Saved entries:
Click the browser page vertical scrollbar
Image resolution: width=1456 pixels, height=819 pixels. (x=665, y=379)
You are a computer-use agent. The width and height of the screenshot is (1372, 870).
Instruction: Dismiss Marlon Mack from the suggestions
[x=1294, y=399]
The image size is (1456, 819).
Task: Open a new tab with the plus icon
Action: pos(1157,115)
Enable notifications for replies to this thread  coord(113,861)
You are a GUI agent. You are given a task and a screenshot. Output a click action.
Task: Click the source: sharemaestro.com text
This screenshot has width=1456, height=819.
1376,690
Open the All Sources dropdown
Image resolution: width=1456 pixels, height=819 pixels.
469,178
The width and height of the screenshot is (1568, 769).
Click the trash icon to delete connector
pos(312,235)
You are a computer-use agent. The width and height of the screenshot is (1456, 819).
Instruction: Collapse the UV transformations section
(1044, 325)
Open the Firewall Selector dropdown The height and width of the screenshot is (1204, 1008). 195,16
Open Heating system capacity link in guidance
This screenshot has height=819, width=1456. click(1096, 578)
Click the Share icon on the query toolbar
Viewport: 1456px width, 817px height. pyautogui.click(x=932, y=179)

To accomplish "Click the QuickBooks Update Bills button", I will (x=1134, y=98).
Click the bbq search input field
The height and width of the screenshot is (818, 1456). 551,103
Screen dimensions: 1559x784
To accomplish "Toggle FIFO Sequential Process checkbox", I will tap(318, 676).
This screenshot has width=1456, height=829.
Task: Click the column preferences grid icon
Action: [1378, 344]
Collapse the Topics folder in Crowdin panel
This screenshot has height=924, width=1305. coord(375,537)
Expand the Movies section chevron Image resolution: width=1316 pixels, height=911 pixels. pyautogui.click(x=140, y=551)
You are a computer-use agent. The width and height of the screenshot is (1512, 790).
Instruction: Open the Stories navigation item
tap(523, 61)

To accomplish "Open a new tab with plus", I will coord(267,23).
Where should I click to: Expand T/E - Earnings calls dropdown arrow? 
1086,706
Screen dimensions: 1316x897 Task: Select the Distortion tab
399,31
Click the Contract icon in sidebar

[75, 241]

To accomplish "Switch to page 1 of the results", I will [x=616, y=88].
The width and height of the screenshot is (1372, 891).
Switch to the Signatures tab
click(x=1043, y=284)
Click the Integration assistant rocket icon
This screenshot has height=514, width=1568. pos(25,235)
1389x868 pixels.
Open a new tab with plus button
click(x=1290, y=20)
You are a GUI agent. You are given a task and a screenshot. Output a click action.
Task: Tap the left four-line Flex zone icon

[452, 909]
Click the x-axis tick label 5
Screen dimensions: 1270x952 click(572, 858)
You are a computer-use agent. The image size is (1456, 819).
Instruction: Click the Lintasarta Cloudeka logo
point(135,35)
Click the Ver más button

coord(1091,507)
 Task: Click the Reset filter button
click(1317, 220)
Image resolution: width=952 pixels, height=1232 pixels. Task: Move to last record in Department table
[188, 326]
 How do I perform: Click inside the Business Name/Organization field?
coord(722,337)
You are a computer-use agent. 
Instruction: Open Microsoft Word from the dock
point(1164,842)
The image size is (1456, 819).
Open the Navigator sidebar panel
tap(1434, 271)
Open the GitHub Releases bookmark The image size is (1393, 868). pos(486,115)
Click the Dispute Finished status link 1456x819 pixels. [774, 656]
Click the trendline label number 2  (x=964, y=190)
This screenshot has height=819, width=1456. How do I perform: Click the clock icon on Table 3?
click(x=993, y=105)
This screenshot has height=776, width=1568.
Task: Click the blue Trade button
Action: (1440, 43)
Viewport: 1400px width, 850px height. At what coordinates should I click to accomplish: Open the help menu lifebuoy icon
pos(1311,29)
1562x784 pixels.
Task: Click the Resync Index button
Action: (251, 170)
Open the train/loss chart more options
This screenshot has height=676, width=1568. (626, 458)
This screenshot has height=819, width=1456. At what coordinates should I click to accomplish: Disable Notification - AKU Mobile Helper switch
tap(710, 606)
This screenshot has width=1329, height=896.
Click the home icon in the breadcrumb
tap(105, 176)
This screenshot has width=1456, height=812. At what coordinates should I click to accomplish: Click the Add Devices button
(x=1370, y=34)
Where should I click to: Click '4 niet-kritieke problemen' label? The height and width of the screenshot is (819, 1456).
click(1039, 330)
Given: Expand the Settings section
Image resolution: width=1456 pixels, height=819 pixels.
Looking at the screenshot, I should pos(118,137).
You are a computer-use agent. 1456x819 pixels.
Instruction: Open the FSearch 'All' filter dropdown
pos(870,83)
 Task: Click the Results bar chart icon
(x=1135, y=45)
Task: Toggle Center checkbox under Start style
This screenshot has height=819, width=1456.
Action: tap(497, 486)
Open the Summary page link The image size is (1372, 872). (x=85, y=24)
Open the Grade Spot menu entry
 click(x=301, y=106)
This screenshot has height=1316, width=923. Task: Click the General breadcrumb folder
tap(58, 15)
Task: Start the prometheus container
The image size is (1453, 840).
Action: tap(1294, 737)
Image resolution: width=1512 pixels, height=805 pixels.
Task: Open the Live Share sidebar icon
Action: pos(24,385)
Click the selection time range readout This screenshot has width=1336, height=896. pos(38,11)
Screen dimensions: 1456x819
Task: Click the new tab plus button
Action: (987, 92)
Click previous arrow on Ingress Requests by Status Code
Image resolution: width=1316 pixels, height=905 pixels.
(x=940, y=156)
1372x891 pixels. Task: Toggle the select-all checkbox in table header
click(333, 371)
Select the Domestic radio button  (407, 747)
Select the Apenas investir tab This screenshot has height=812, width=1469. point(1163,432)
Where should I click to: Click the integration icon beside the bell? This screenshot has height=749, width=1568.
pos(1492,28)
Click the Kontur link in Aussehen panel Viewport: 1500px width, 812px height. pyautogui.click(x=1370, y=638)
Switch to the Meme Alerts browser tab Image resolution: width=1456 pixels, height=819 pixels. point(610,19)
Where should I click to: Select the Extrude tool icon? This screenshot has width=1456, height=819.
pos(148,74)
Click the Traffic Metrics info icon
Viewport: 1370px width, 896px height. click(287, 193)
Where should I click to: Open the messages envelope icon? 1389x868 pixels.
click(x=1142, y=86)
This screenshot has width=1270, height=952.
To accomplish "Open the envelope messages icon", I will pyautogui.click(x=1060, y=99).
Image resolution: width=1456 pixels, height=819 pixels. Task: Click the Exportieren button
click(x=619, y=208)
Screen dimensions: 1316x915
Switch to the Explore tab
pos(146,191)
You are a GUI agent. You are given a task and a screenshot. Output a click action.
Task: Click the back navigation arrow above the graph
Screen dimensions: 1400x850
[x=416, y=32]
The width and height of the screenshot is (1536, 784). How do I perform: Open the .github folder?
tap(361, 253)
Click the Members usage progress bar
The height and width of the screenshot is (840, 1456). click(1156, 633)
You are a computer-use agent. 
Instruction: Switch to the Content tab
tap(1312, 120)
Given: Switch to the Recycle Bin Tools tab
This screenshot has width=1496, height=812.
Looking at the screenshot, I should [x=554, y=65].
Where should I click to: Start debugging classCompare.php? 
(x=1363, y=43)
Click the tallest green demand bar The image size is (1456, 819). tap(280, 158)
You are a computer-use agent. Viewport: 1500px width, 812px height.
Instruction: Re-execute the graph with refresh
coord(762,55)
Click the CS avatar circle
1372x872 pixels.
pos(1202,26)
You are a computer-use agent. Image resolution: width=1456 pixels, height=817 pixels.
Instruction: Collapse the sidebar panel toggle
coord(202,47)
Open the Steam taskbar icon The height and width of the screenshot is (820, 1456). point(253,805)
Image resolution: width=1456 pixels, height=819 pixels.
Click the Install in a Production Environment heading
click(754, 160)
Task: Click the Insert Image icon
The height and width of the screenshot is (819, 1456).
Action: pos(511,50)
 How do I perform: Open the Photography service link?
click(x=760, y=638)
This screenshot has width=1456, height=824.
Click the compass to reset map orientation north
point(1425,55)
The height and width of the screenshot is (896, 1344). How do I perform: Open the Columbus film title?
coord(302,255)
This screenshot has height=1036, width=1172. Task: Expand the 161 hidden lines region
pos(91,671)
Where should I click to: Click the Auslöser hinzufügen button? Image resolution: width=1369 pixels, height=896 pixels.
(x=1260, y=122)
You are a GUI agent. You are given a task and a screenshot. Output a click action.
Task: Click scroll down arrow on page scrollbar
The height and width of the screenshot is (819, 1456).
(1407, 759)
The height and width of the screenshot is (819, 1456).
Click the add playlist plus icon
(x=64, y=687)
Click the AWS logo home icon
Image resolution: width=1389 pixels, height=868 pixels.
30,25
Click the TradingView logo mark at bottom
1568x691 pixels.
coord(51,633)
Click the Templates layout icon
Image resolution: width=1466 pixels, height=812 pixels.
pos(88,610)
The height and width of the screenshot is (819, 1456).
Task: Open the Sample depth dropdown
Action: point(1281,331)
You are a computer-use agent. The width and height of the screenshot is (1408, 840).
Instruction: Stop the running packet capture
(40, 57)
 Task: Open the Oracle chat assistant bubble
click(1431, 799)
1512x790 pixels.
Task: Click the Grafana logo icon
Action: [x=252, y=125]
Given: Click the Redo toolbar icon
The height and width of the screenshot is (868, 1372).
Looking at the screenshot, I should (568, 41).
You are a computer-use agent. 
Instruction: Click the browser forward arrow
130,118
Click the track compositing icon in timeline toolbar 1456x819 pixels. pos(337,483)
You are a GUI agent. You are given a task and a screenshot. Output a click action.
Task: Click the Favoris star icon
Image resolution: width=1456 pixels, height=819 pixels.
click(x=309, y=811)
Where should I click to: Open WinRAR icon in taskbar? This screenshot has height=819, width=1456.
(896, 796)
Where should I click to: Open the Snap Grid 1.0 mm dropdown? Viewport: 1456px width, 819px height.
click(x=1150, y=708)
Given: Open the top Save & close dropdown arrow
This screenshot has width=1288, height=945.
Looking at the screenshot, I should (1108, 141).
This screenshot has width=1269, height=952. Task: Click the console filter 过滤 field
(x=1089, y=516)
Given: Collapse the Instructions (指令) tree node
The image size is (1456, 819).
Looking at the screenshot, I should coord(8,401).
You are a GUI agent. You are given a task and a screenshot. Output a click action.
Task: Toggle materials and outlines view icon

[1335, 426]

TASK REQUIREMENTS:
In the data above, copy every line where the string "computer" appears.

ANSWER TO THE PROBLEM:
You are a computer-use agent. The width and height of the screenshot is (1372, 870).
You are a computer-use agent. The width and height of the screenshot is (1456, 819).
You are a computer-use agent. The width and height of the screenshot is (1512, 790).
You are a computer-use agent. The image size is (1456, 819).
You are a computer-use agent. 
You are a computer-use agent. 1456x819 pixels.
You are a computer-use agent. 
You are a computer-use agent. Viewport: 1500px width, 812px height.
You are a computer-use agent. Image resolution: width=1456 pixels, height=817 pixels.
You are a computer-use agent. The width and height of the screenshot is (1408, 840).
You are a computer-use agent. 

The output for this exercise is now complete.